I was one of the 1962 intake at that Northern UK art college and felt a frisson of excitement every day at the shackles of strictly uniformed grammar school years were cast off for a dress code of anything-goes so long as it included blue jeans (and for me, collarless blue or white ex-army officer’s cotton shirts worn outside with an ethnic sash tied at the waist). We were given freedom for the first time in our lives (although I was one of the few who still lived at home) and we all took the bait and included “free love” in the equation!
However, and back to the artwork, I clearly remember this exercise even though it was done all of fifty years ago. The group had a choice of several objects, large and small, with the medium of expression being left to our own imagination and skills. I cannot remember the time we were given – it was meant to be basically a quick exercise – and although I now like to think it was a 10-minute bash, in reality it was probably a 30-minute period more in line with the limits given to contestants on the “Top Chef” programmes so popular on French TV.
I chose a small sea shell as my subject with a bottle of black ink, a pen-nib, stick from a shrub in the garden, a wax candle and a small/medium watercolor paint brush, on dampened cartridge paper.

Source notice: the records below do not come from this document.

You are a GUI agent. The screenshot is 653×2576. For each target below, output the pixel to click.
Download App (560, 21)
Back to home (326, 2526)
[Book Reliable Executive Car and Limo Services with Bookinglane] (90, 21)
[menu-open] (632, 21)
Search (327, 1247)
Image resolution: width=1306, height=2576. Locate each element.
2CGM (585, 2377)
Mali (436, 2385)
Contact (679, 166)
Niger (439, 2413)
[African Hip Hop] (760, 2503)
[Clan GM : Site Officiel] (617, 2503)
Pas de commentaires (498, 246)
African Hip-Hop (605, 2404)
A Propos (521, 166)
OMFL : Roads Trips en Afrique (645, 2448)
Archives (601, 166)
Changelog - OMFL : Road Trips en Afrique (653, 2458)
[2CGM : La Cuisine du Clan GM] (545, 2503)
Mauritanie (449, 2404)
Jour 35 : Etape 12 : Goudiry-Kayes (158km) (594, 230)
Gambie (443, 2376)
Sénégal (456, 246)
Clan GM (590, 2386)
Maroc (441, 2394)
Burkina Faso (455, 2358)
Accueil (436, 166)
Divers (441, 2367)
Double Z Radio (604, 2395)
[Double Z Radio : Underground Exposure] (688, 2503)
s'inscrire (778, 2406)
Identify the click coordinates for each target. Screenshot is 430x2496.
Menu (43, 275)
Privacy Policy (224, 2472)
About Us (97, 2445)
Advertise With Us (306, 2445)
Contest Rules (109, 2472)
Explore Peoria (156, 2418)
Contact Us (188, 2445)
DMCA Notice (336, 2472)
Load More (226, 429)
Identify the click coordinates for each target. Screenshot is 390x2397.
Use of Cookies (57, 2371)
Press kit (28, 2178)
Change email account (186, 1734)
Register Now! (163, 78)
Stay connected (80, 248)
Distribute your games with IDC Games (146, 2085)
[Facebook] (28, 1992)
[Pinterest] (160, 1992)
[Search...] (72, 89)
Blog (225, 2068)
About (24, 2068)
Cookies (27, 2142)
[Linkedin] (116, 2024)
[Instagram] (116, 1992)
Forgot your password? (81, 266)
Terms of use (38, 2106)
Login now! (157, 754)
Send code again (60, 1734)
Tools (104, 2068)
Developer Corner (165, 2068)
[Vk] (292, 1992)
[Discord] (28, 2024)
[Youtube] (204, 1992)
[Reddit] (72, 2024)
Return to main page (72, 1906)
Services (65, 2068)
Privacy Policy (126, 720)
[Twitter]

Dampening our drawing-paper sheets was a normal procedure – using brown gummed tape all around the edges so it stayed “stretched” and flat on drying – but on this occasion I drew rapidly with a pen-nib and included a few sweeps of a wax-candle to act as a “resist” to the later ink-wash… then filed-in the solid areas whilst the paper was still quite damp, allowing the ink to merge and spread within the paper’s surface. My intention (now forgotten) at the time was probably to re-create a “wet-look” for the watery subject… and the dribbly blurs do seem to represent delicate fronds of sea-weed or other organic frond-life growing from the shell’s surface.